Transport CS James Macharia (left) and KQ Chairman Michael Joseph during the launch of the resumption of domestic flights at JKIA on June 15. [Jonah Onyango, Standard]

The coronavirus pandemic has worsened the turbulence and financial woes facing Kenya Airways, leaving the airline unsure if it will survive the impact of the pandemic.

The national carrier says it will be challenging to maintain its ‘going concern’ status according to a status report the airline recently filed in court.

The report details the extent of losses made since March this year and plans to lay off 40 per cent of its employees aimed at saving about Sh600 million a month. Over the months when most of its operations were grounded, the airline was reporting a weekly loss of Sh784 million ($74 million).

KQ also expressed fears its suppliers might move to court to recover unpaid dues, which could trigger a series of events including a worst case scenario — liquidation. KQ owes suppliers Sh22 billion, which has ballooned from Sh17.5 billion in March.

The airline says it is also running low on cash reserves in the bank and fears the money might not last for a month.

The report was filed in court as the airline sought to justify a move to lay off some staff in a case where the Kenya Aviation Workers Union wanted the court to stop the airline from implementing its down-sizing exercise. The union succeeded in getting reprieve for its members who will not be laid off. KQ started laying off staff last week and expects to complete the exercise by September 30.

Despite having restarted its operations in local and international markets, KQ does not expect recovery until 2023 in line with global airline industry expectations.

However, the airline is expecting further disruptions in 2022 due to polls, which usually slows down business especially travel.

When coronavirus hit Kenya in March, the carrier grounded nearly all its operations and was left with the cargo service, which had not been a major revenue earner.
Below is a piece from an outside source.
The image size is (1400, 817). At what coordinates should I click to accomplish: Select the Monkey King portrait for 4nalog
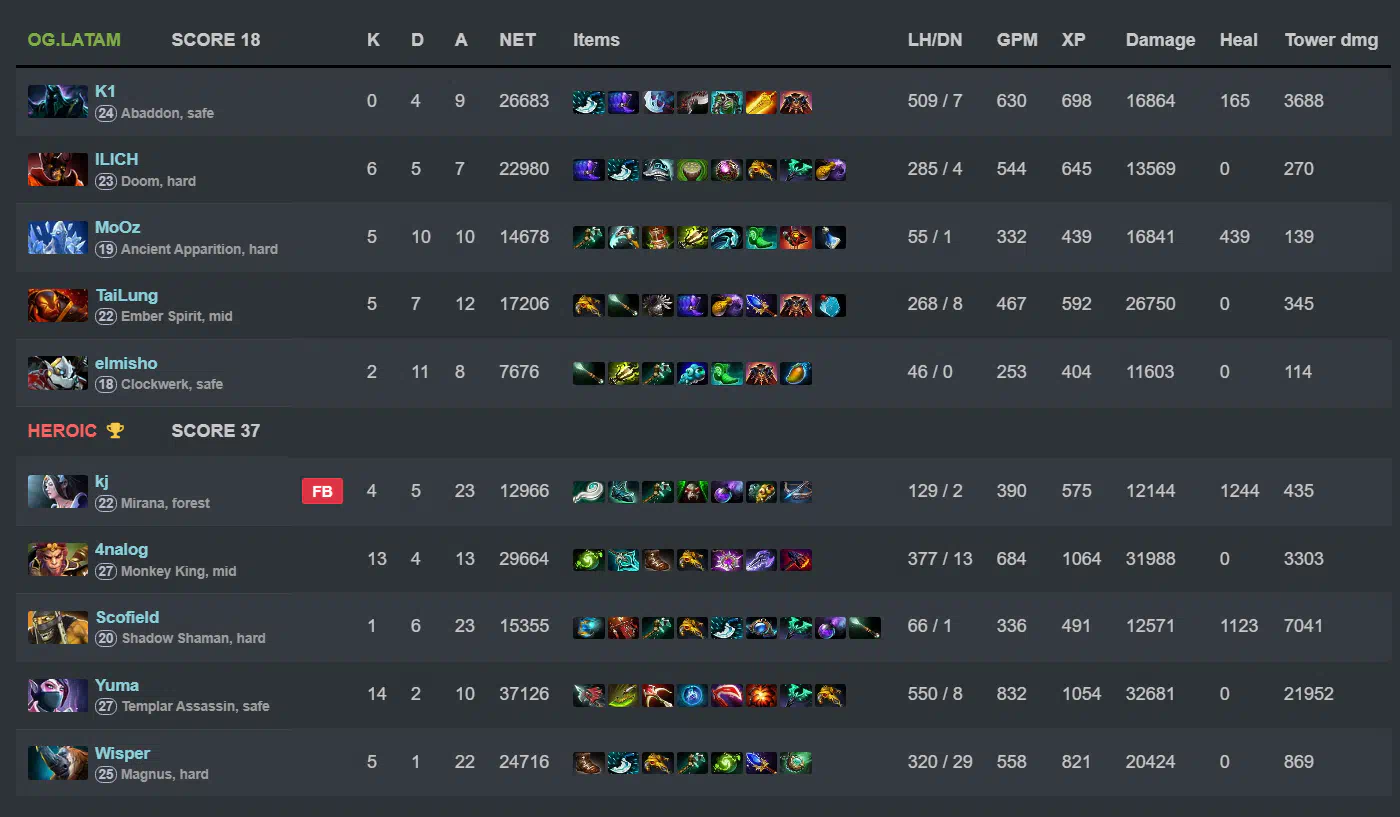(x=58, y=560)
“To better illustrate this decline, it is worth noting that before the onset on Covid-19, KQ operated revenue of approximately Sh2 billion per week.

The onset of the pandemic has seen these revenues shrink to Sh300 million per week, which cannot cover the operating costs of the airline, leaving KQ at a weekly loss position of Sh745 million,” stated the carrier in the report.

This adds up to a monthly loss of Sh3 billion according to KQ. It further projects that at the end of this year, the carrier will have lost Sh35 billion.

KQ has a cash balance of Sh159 million as of the end of June 2020, which it said could not last it another month. This is in comparison to April when its cash balance stood at Sh2.4 billion.